How do I say this? Pinyin and Chinese characters please.


----------



## gao_yixing

Hi
It could be translated into 美好的往日
(měi hăo de wăng rì)
Greetings,
Anthony


----------



## eastlife

There is no particular phrase in Chinese to say Good Old Day. So yixing is right.


----------



## sortchina

i am a Chinese,but 美好的过去？


----------



## daoxunchang

往昔美好的时光wang3xi1mei3hao3de5ri4zi5


----------



## Kwunlam

daoxunchang said:


> 往昔美好的时光wang3xi1mei3hao3de5ri4zi5


 
Poetically, we may try for a more artistic rendering: 
"追憶似水年華" - "Remembrance of Things Past " (by Proust)


----------



## samanthalee

If it is used by a grandfather to tell a story from his youth: "In those Good Old Days...", we can use "想当年……" (xiang3 dang1 nian2)


----------



## skylee

Consider 老好日子.


----------



## Kwunlam

skylee said:


> Consider 老好日子.


 
I think this is perfectly alright, but just that it is a bit not so frequently used.


----------



## skylee

Kwunlam said:


> I think this is perfectly alright, but just that it is a bit not so frequently used.

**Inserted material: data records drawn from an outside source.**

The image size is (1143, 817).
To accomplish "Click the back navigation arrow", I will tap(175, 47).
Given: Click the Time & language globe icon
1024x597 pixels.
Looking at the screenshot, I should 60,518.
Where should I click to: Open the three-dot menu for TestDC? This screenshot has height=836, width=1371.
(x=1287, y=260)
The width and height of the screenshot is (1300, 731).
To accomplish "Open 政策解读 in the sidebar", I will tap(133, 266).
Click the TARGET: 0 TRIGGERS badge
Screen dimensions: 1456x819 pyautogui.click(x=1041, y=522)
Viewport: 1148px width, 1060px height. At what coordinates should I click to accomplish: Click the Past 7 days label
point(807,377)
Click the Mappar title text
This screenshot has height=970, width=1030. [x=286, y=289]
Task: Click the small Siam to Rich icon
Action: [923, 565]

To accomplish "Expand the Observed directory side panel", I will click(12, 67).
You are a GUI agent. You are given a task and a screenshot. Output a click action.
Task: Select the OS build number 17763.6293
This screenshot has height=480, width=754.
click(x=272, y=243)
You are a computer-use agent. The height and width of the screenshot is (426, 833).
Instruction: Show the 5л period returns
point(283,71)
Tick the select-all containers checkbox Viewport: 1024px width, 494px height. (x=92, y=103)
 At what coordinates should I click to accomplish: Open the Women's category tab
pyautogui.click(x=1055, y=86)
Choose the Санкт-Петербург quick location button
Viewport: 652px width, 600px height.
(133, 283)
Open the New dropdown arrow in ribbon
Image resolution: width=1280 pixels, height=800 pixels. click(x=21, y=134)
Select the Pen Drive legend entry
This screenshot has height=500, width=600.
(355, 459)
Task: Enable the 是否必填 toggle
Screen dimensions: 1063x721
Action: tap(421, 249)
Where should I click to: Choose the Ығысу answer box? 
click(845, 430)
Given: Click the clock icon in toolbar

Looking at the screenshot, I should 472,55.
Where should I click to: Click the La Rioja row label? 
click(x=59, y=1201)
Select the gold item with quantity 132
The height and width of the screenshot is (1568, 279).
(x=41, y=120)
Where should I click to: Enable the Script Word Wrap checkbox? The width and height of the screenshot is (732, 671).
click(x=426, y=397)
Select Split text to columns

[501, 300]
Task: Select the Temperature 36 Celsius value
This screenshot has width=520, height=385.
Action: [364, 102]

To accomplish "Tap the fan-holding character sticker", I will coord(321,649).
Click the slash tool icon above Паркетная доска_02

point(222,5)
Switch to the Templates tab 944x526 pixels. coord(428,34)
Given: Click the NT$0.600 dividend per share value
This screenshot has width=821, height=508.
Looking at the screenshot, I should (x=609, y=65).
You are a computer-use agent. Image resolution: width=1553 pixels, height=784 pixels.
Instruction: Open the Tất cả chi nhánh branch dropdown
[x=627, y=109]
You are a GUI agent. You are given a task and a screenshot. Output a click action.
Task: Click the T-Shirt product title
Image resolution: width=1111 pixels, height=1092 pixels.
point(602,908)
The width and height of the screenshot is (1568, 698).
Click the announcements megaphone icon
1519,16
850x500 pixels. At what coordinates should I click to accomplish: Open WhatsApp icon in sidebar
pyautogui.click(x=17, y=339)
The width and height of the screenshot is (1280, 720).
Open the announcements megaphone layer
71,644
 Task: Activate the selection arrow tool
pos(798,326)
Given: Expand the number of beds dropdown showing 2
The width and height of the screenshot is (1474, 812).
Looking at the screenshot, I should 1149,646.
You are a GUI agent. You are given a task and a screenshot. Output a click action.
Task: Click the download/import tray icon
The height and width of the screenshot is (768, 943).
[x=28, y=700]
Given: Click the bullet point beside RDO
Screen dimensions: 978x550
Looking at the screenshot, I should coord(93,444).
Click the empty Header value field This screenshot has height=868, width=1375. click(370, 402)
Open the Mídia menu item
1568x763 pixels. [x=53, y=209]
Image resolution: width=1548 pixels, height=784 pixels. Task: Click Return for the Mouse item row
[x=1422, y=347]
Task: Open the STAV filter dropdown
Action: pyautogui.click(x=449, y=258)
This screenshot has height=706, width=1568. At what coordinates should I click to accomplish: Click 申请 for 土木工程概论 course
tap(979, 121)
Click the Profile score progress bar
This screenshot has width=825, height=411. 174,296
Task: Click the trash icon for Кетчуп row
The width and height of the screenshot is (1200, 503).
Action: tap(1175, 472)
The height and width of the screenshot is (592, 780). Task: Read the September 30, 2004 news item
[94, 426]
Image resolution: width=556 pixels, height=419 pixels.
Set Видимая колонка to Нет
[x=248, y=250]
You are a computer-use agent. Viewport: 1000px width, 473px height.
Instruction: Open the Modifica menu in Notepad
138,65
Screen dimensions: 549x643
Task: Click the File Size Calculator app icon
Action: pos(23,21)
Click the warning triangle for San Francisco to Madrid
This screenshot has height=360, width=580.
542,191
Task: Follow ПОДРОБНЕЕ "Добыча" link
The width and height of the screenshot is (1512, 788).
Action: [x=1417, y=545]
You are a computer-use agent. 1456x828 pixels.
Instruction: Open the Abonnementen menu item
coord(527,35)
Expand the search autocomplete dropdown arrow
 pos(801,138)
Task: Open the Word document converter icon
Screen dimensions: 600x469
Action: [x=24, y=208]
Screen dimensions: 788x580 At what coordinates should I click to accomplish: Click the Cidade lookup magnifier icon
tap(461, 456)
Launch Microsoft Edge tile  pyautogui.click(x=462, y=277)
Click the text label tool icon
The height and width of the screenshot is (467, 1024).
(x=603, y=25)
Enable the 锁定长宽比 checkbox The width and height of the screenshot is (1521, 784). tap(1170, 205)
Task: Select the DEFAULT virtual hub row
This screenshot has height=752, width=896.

Thank you so very much for your approval.


----------



## Kwunlam

skylee said:


> Thank you so very much for your approval.


 
Oh,  i did not mean it to be an approval.  I just find it alright, despite i find that people do not use it much.


----------



## daoxunchang

Kwunlam said:


> Poetically, we may try for a more artistic rendering:
> "追憶似水年華" - "Remembrance of Things Past " (by Proust)


 
But wouldn't it be too personal? Besides, not only in the book by Proust, I think this sentence is too much more "tranquil沉静" and "melancholy忧郁"?  I feel "Good old day" is more upbeat. There's a sigh in saying this phrase but there's also perceptible pride in it. 似水年华 isn't necessarily "good" days. 华年 may have a little bit more joy in it but, on the other hand, it reminds one of the fact of this good "old" day's having passed.
Having said this, I think maybe "往昔美好的日子" is more appropriate. "Auld Lang Syne" is a poem but also a folk ballad. 时光 maybe too poetical for it. Maybe 日子 is enough. The poetical tint can be provided by 往昔 and　美好.


----------



## raid-5

If it's good old day.

It definitely be 流金岁月.


----------



## coconutpalm

金色年华 jin1 se4 nian2 hua2
过去的美好时光 guo4 qu4 de mei3 hao3 shi2 guang1
I think 追忆似水年华 doesn't suggest "good", but it's acceptable. BTW, I think it's a great translation for Proust's novel.


----------